Good Jobs First is currently examining economic development subsidy programs in over 240 small and medium-sized cities. This blog is a part of a series examining these programs for provisions related to equity and transparency.
Recent efforts by St. Louis, Missouri, prove that cities have the power to structure economic development deals and public procurement in ways that promote equity and safeguard their community’s money.
In the past few years, St. Louis has exercised several clawbacks—including legal action and stop payments—to ensure that companies historically excluded from local economic development – Minority Business Enterprises (MBEs) – actually benefit from projects that receive public subsidies.
Local governments are responsible for ensuring companies deliver on their promises of capital investment, job creation and other community benefits when it comes to subsidies. But too often, cities fail to do this, or they don’t take the extra step of adding strings that would spread the benefits of subsidies to a wider group of companies.

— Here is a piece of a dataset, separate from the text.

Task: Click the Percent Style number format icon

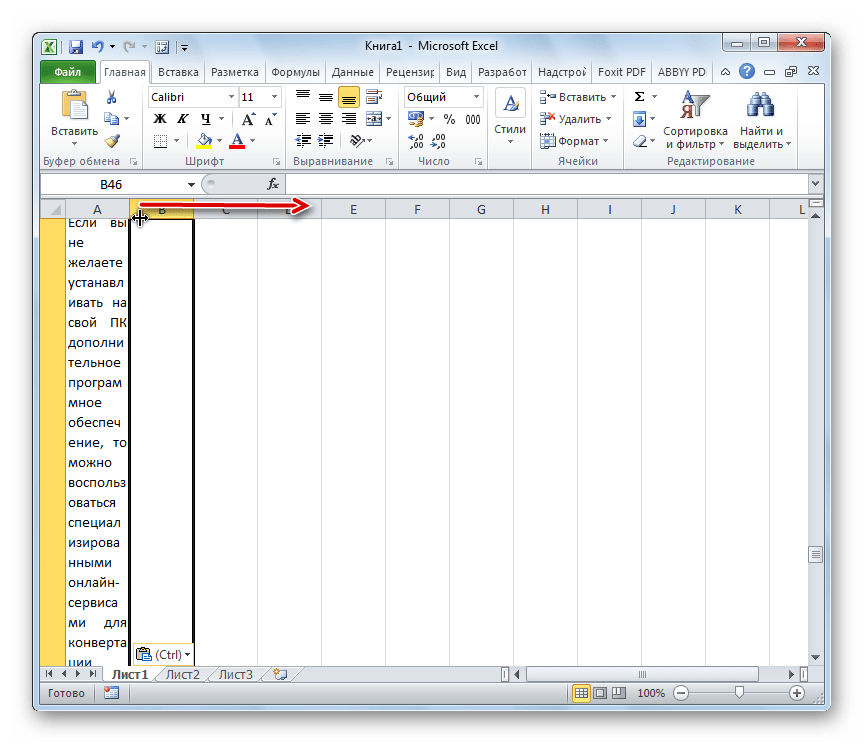Action: (449, 119)
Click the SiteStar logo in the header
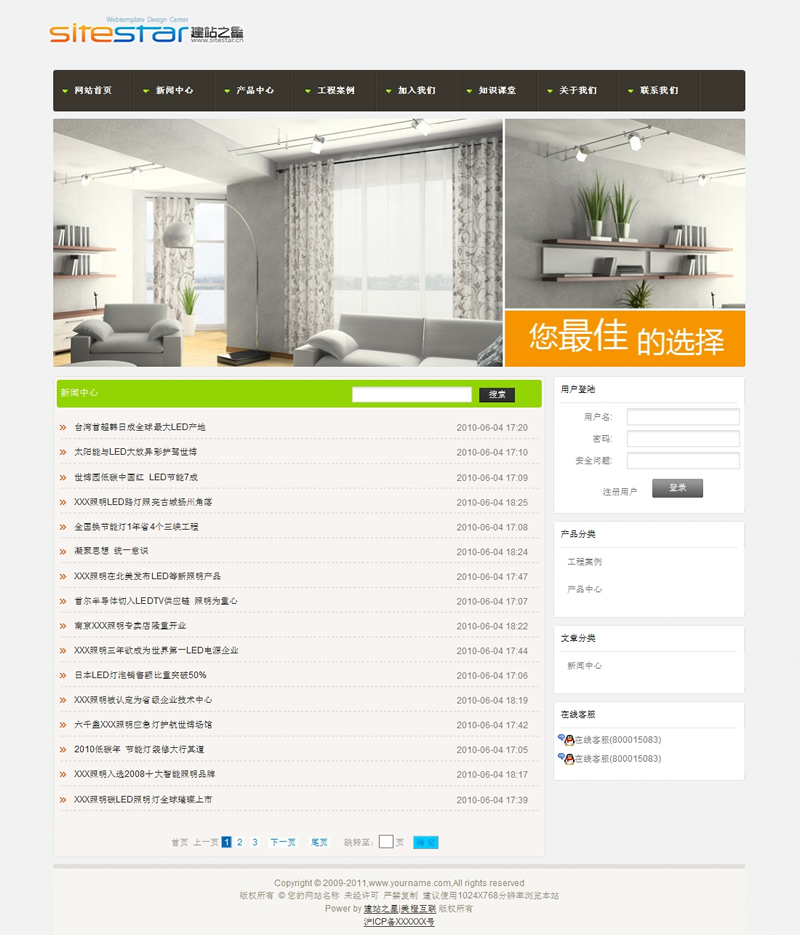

In 2017, St. Louis created a workforce inclusion program which requires at least 25% of project hours to go to minority workers to qualify for tax increment financing funds. Four years prior, Mayor Harmon also implemented a 25% MBE participation requirement on all city contracts over $150,000.
Last year, the city’s economic agency, the St. Louis Development Corporation (SLDC), also implemented a Community Benefits Scorecard to grade projects asking for taxpayer subsidies. The scoring gives five extra points to applicants who are minority- or women-owned businesses (MWBEs).
The city has also shown willingness to take action when companies fall short on inclusion of MBEs in subsidized projects.
Earlier this month, the SLDC announced that it would withhold a $6.4 million subsidy in part because it said the developer failed to submit proof they complied with the city’s MBE contracting rules for the construction of a new medical facility. SLDC Chief Executive Officer Neal Richardson said that his compliance team had been awaiting final verification for a year.
And last year, a local developer was sentenced to 18 months in federal prison and fined $100,000 for two counts of wire fraud on a project that received a 10-year tax abatement. His crimes included falsified payments valued at nearly $200,000 – he claimed he was paying an MBE for supplies and labor, but it came out he was actually giving the work to non-MBEs.
It’s nice to see St. Louis, which has a history of subsidies that negatively impacted racial minorities, be pro-active in ensuring projects don’t just agree to criteria – they execute on it.
City leaders and economic development officials will often say their hands are tied when it comes to using economic development subsidies – if others offer it, they say, they must too if they want to remain competitive. But there are ways to better structure these deals to ensure all businesses can benefit – and ways to hold companies to account to deliver on their promises if they want the public’s money. St. Louis is showing it can be done.